Work order: Using the listing, copy each whole line that features "legend".

=== Begin Enclosure ===

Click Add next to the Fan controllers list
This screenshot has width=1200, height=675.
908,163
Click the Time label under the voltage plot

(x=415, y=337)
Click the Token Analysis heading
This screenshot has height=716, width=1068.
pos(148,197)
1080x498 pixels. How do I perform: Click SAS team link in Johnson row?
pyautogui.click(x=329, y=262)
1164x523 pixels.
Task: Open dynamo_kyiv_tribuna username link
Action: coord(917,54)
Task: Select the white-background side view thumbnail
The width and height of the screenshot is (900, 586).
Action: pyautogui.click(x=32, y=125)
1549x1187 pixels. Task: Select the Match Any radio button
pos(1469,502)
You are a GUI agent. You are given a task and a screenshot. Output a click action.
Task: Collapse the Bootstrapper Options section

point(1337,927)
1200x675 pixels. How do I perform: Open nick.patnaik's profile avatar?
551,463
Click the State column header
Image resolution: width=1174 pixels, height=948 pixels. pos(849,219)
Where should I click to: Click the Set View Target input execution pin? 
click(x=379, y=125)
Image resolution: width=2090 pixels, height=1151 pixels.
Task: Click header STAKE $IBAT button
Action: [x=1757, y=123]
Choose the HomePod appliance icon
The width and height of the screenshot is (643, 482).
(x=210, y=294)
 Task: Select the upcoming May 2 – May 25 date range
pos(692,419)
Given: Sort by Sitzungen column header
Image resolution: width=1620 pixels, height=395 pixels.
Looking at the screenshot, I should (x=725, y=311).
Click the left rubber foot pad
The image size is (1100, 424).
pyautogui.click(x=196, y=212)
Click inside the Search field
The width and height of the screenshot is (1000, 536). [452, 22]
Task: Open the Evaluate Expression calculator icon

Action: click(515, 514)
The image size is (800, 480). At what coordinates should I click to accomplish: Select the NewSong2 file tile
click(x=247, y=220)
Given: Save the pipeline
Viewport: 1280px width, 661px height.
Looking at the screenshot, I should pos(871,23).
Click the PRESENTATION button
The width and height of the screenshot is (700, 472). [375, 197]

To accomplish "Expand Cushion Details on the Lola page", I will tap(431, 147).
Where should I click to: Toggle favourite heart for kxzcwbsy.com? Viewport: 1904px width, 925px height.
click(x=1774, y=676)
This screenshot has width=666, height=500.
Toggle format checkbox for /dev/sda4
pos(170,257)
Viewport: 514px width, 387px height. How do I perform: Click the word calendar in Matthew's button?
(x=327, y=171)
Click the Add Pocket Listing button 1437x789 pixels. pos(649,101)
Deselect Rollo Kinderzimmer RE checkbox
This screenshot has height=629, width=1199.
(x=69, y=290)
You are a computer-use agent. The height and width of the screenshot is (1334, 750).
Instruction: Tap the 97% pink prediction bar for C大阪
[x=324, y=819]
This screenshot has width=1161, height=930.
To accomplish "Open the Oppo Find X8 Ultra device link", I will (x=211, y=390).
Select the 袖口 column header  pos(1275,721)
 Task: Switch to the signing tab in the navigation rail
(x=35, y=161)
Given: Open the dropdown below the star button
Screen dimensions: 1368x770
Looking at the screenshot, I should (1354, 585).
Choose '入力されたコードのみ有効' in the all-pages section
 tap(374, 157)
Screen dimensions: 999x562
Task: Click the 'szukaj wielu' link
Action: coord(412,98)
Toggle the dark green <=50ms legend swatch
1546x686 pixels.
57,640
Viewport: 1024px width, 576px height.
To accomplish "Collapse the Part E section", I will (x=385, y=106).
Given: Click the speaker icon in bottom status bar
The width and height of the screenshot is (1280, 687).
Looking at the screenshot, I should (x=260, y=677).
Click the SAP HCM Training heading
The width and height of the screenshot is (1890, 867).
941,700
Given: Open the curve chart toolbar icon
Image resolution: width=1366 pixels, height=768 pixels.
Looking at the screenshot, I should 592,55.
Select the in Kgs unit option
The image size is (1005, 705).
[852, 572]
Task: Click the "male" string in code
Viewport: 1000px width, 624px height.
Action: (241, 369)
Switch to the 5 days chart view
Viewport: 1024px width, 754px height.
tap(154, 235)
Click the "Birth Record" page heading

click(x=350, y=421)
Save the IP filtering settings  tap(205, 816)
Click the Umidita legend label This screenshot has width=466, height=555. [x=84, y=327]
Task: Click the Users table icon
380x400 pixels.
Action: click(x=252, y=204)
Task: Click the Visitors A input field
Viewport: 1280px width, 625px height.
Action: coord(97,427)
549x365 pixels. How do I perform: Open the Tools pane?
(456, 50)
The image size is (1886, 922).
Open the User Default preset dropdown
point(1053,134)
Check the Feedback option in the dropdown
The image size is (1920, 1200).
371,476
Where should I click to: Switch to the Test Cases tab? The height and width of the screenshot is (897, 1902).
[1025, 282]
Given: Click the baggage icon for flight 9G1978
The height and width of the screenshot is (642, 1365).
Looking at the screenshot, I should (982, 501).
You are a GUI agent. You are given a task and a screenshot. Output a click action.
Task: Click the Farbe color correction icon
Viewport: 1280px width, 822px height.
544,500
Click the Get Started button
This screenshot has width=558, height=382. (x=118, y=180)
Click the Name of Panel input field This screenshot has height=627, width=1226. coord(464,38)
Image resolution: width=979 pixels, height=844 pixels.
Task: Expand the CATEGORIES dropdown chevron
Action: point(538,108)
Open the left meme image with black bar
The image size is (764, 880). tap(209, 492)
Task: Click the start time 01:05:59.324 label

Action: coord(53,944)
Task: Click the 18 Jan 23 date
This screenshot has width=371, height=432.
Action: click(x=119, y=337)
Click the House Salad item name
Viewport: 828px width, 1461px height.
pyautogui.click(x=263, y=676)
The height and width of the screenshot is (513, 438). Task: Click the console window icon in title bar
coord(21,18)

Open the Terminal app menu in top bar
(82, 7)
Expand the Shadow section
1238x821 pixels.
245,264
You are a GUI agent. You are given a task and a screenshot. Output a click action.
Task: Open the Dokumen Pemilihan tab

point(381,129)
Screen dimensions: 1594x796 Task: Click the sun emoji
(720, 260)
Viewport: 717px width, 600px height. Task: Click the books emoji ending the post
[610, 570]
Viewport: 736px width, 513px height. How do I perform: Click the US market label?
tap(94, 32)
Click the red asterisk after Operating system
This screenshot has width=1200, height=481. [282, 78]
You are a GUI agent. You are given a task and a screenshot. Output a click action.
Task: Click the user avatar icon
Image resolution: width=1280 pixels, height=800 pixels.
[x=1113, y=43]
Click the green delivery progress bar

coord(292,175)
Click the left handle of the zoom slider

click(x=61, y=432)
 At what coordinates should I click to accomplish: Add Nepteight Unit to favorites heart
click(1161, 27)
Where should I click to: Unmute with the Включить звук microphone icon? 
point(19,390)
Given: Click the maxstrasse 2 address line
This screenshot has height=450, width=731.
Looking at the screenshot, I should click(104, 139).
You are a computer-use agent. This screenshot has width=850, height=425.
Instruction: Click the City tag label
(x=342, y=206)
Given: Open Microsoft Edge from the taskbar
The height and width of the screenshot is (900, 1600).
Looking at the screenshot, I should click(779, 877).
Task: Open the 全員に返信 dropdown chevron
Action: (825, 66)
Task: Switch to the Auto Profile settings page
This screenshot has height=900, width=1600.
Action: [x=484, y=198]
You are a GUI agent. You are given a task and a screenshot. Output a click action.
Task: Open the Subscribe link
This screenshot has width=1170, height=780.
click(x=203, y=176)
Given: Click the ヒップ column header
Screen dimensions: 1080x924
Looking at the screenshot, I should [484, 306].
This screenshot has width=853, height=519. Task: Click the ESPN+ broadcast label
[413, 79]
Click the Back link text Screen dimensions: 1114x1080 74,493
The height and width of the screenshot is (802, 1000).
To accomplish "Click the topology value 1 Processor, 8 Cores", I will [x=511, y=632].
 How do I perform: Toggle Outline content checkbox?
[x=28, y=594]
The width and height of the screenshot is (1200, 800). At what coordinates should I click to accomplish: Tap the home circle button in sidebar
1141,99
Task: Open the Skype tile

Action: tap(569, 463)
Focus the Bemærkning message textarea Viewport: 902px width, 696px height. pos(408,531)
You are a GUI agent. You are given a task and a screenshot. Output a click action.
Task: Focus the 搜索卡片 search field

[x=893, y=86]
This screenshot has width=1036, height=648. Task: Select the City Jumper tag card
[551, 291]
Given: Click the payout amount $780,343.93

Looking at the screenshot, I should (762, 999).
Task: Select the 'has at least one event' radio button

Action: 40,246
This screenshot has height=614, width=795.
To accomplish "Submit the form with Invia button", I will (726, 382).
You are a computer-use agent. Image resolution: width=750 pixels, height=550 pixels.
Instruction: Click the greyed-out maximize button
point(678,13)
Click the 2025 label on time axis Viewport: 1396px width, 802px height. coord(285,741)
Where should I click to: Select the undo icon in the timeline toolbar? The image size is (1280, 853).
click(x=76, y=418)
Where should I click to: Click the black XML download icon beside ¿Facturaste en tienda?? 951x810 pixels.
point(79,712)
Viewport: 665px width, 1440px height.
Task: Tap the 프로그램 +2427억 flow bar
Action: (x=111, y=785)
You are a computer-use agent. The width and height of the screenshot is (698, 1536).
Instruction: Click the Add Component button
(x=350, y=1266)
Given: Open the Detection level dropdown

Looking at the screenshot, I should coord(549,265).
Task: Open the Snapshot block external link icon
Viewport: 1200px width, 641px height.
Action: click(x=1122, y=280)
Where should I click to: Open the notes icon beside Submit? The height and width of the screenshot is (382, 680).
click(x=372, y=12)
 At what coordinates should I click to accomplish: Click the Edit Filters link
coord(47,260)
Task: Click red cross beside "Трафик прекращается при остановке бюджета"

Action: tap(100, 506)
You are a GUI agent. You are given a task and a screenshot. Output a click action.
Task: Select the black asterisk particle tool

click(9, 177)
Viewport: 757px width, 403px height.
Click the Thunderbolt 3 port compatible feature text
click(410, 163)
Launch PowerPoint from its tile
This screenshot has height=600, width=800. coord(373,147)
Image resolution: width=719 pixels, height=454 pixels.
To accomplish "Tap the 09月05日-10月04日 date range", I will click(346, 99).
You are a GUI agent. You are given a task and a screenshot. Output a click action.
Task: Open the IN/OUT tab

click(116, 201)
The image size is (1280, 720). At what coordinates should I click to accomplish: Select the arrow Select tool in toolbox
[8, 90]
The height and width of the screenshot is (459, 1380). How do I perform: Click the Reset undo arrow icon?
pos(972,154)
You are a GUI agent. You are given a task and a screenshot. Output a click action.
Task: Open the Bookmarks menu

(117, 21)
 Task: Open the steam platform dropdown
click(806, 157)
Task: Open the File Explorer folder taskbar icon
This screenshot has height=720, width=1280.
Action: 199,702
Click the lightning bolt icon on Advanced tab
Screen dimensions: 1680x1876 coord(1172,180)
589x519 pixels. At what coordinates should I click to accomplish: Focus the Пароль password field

=== End Enclosure ===

Answer to the problem:
Toggle the dark green <=50ms legend swatch
Click the Umidita legend label This screenshot has width=466, height=555. [x=84, y=327]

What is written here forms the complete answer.